Un truc de wwoof
27012010Elle, c’est Angela. 68 ans, des cheveux crépus comme la paille et une énergie incroyable. Je ne l’ai pas vu prendre une seule pause depuis maintenant deux semaines que je travaille dans sa ferme de l’arrière-pays de Gisborne. Angie, comme le chantaient les Stones, est debout à 6h tous les matins : il y a toujours un coup de pelle ou de marteau à donner ici ou là. Elle ne s’arrête qu’une fois la nuit tombée derrière les collines qui entourent sa maison de bois poussiéreuse et les anecdotes pleuvent alors autour de la table.
Grandma est une grande fan d’Elvis. Elle a d’ailleurs baptisé de son nom la camionnette tout terrain qui la balade à travers son domaine, théâtre sauvage de ma première expérience de “wwoof” (willing workers on organic farms). 4h de travail par jour contre un lit et une assiette : le système existe depuis des années, mais il a gagné en popularité ces derniers temps dans les fermes bios du monde entier. C’est pour moi un excellent moyen de faire enfin quelque chose de mes deux mains gauche, de glaner quelques leçons de jardinage et de bricolage en me plongeant vraiment dans la culture néo-zélandaise.

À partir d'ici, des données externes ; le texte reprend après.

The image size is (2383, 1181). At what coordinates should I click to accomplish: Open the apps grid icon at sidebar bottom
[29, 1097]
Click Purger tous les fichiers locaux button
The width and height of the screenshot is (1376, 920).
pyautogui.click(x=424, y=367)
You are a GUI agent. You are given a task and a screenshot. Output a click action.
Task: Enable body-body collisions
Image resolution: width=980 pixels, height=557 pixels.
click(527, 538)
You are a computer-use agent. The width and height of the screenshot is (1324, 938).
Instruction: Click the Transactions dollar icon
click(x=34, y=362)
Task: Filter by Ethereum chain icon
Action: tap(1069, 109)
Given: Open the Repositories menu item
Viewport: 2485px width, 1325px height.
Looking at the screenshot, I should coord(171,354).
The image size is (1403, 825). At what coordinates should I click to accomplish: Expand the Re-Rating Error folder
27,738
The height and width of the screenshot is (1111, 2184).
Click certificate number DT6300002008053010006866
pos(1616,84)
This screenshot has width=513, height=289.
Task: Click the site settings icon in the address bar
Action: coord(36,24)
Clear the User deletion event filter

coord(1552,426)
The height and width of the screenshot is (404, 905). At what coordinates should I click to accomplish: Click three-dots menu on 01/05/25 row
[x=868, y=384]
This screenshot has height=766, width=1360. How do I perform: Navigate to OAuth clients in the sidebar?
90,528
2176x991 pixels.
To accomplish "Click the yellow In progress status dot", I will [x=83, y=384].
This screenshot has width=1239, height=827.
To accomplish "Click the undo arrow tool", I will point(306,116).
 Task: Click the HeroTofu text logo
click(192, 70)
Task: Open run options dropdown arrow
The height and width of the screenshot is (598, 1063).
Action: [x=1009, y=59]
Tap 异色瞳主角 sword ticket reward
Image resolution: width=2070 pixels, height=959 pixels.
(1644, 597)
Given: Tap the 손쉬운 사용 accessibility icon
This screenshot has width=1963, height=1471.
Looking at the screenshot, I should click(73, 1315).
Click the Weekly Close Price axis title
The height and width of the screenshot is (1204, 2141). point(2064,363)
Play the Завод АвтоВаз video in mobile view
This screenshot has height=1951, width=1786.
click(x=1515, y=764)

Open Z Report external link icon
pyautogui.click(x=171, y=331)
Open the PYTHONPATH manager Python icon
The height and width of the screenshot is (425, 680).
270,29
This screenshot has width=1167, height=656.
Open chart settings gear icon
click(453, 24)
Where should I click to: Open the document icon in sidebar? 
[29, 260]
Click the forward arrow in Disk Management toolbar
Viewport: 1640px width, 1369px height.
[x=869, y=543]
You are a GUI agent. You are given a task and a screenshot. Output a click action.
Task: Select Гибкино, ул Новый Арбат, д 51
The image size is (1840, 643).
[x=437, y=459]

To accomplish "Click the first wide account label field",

Il faut dire qu’après 5 mois de backpackers, j’avais rencontré plus d’étudiants allemands que de maoris. Je n’ai pas mis longtemps ici à m’intégrer à la population locale : une soirée à boire la gnole maison et la glace était brisée. Je suis allé chasser le possum depuis, lampe-torche à la main à l’arrière d’un quad. Un chat a ramené un lapin de garenne au pied de mon lit à 5h du matin et la clôture d’un enclos à moutons a failli m’arracher la jambe gauche. C’est le métier qui rentre.